Copy the following material line for line, starting at the line that contains "Confirm the Küche department checkmark" and ending with the line that contains "pos(830,783)", both included. Omit the pictures from your copy.
** begin The records **
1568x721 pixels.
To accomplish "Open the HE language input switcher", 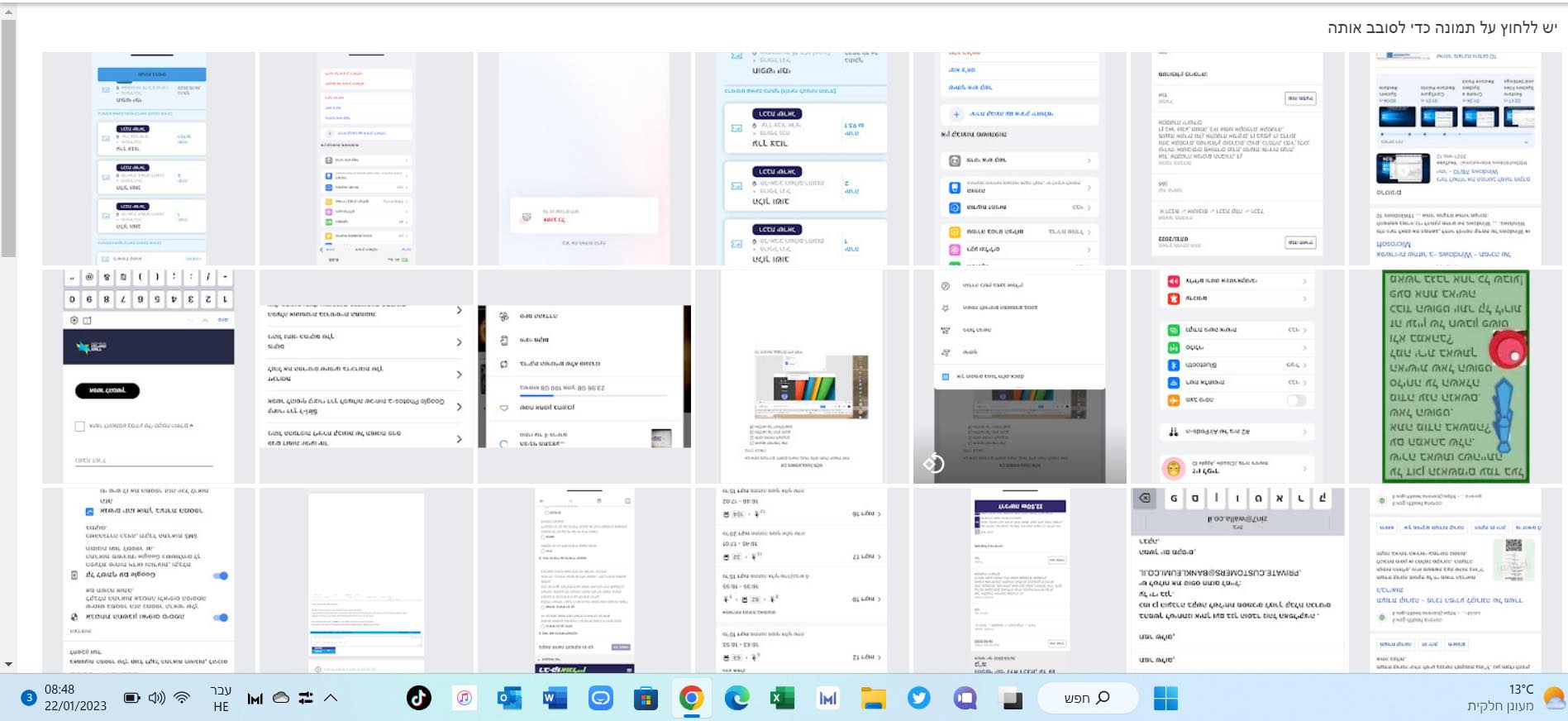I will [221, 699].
** end The records **
** begin The records **
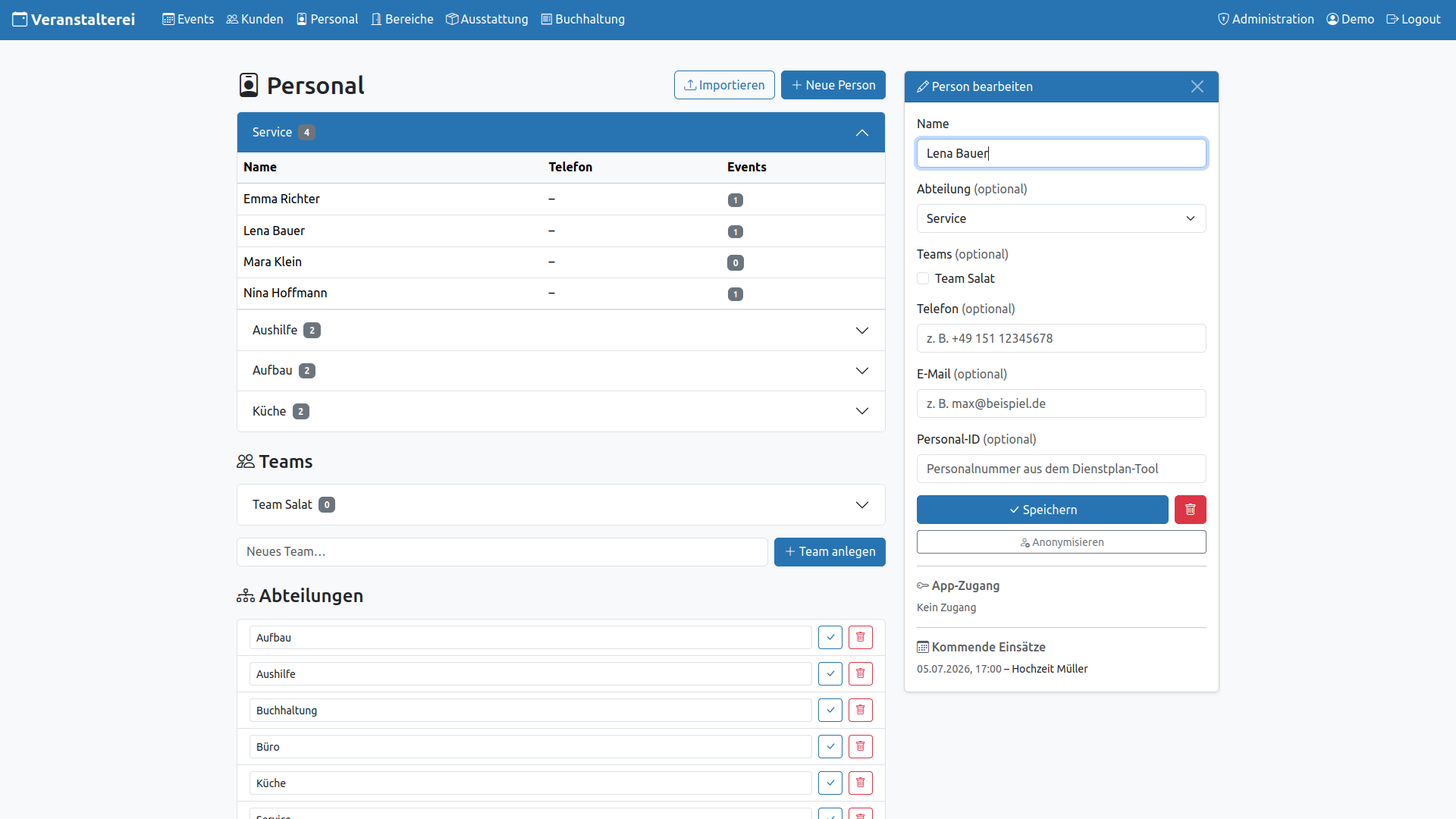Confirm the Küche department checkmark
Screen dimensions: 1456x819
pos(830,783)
** end The records **
• The response:
Confirm the Küche department checkmark
Screen dimensions: 1456x819
pos(830,783)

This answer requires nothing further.